▸ What is being asked
The line containing "Where should I", plus every line that follows it to the end of the listing below, is what you transcribe exactly; omit all pictures.

▸ Task data
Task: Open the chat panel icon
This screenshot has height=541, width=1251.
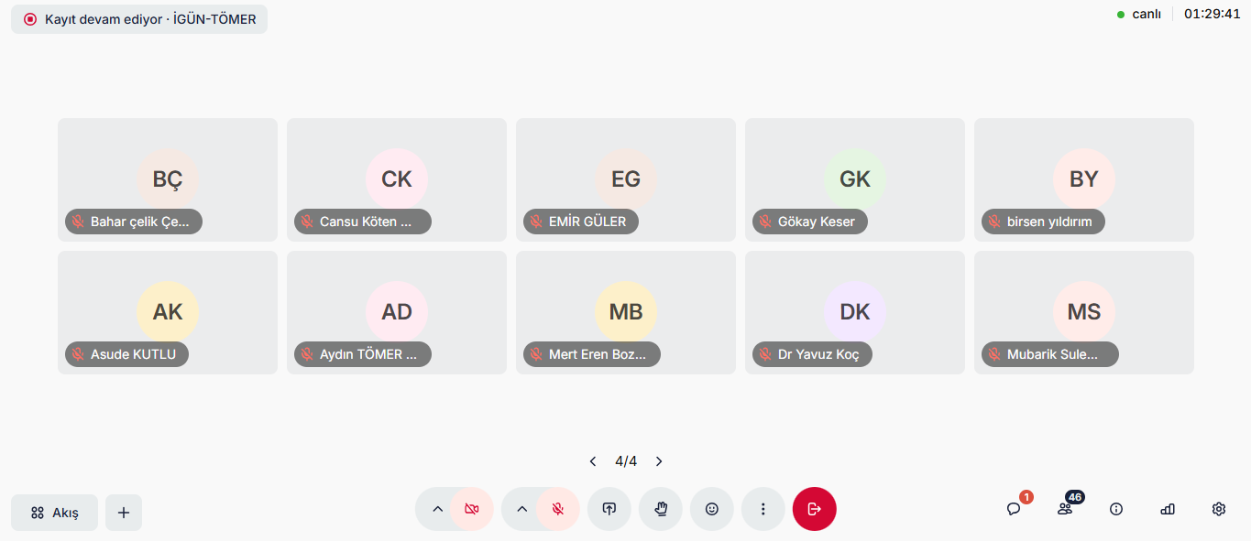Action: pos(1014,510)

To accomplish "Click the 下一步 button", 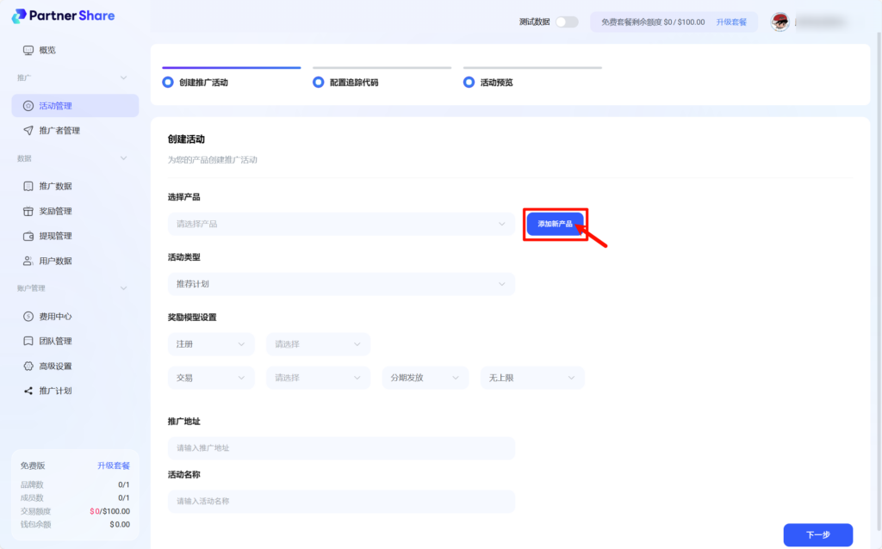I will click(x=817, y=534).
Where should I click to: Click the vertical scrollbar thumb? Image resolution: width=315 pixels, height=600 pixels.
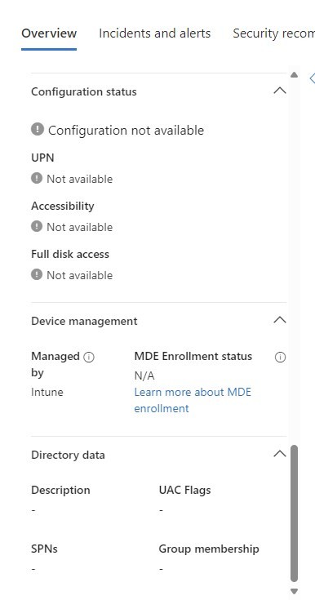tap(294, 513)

▸ Output for this exercise
Where should I click to: Click the vertical scrollbar thumb? Image resolution: width=315 pixels, height=600 pixels.
tap(294, 513)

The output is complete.